Friday, June 8, 2007

Mêmes droits... en théorie

Le jeudi 07 juin 2007

André Noël

La Presse











Environ 4500 travailleurs agricoles migrants, en majorité mexicains et guatémaltèques, viennent travailler dans quelque 350 fermes au Québec cet été. En théorie, ils ont les mêmes droits que les travailleurs agricoles québécois. En pratique, ils ne connaissent pas ces droits et risquent ainsi d'être victimes d'abus.

N'importe qui se trouvant au Québec, de façon permanente ou temporaire, a le droit de quitter son logement pour aller voir le médecin de son choix, avec n'importe quel ami ou accompagnateur. Mais il semble bien que ce droit ne vaut pas pour les travailleurs migrants.

Les producteurs agricoles qui emploient ces travailleurs sont représentés par FERME, la Fondation des entreprises en recrutement de main-d'oeuvre étrangère. Le directeur général de la fondation, René Mantha, a avisé les patrons maraîchers qu'ils pouvaient congédier les ouvriers qui s'absentent de leur ferme pour voir un médecin sans passer par eux.

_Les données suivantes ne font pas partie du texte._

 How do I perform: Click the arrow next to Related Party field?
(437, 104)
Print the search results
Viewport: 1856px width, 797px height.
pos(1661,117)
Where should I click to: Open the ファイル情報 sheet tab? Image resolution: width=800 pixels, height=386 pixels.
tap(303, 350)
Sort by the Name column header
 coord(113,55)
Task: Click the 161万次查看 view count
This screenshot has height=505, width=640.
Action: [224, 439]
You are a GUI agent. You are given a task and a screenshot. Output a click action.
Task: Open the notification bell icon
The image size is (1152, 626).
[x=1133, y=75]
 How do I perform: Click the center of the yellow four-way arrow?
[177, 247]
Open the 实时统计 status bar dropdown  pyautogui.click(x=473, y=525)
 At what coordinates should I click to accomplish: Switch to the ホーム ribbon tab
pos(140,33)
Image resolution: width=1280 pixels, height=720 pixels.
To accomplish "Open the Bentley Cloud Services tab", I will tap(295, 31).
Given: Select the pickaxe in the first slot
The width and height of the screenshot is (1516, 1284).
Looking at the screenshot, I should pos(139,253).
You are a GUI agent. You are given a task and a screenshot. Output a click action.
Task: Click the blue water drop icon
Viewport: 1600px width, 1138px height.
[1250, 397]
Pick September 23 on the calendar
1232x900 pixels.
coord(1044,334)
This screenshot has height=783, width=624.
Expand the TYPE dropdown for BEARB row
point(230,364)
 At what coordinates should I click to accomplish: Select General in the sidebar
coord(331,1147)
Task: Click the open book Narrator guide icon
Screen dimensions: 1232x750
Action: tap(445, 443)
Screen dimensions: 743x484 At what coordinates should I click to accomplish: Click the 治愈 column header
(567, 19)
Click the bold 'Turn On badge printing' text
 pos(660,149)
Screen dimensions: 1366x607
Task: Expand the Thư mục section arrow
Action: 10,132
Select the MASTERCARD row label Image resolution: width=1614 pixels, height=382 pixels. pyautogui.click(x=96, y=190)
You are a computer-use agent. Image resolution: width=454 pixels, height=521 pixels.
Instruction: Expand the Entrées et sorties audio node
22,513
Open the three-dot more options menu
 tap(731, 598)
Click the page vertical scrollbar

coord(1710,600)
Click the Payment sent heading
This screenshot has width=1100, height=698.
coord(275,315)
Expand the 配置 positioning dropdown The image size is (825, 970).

M. Mantha a fait publier cet avis dans L'Actualité maraîchère il y a un an et demi, lorsque des producteurs agricoles ont constaté que le Centre d'appui aux travailleurs migrants amenait des ouvriers blessés, malades ou en détresse chez des médecins.

"Advenant le cas où le travailleur voudrait se faire accompagner ou représenter par des gens du Centre d'appui pour les travailleurs migrants, il faudra informer le travailleur que le recours à des personnes autres que celles prévues au contrat ne sera pas toléré et que toute absence du travailleur du logement de l'employeur sera automatiquement considéré comme un abandon d'emploi et qu'il pourrait se voir exclu du programme."

Il s'agit là du Programme pour les travailleurs agricoles saisonniers, mis en place par le ministère fédéral des Ressources humaines en 1974. Dès qu'un ouvrier migrant se trouvant au Canada est exclu du programme, il perd son permis de travail. En règle générale, le consulat de son pays, généralement le Mexique ou le Guatemala, le rapatrie immédiatement.

Selon Patricia Perez, fondatrice du Centre d'appui, de nombreux travailleurs sont renvoyés chez eux, chaque année, parce qu'ils se blessent ou tombent malades. Pour cette raison, plusieurs d'entre eux n'osent pas se plaindre quand ils ont mal. Mme Perez affirme que de nombreux patrons gardent les cartes d'assurance maladie et les autres pièces d'identité avec eux. "Il est arrivé que des ouvriers, n'en pouvant plus d'être maltraités, se sauvent avec leurs papiers. Sans papiers, ils se trouvent prisonniers de leurs patrons, et ces derniers le savent."

Quand il a constaté qu'Andres Rosas avait quitté sa ferme, hier matin, Michel Desgroseillers, patron de Vivaces Marie-Michel à Saint-Constant, a menacé un membre du Centre d'appui de porter plainte à la GRC parce que, selon lui, M. Rosas s'était "sauvé". Le CATA avait prévu le coup, en prévenant la veille Ressources humaines Canada qu'un de ses membres irait chercher M. Rosas et l'amènerait chez le médecin, et que cela ne pourrait être considéré comme un abandon d'emploi.

Mme Perez cite un document de la GRC sur la traite des personnes, selon lequel l'exploitation de travailleurs existe dans l'agriculture commerciale, comme dans d'autres industries non syndiquées. Ce document indique que le Code criminel a récemment été renforcé pour interdire "à quiconque de conserver ou de détruire des documents comme les pièces d'identité ou les documents de voyage d'une personne" en vue de l'exploiter. La confiscation de papiers d'identité est considérée comme un vol.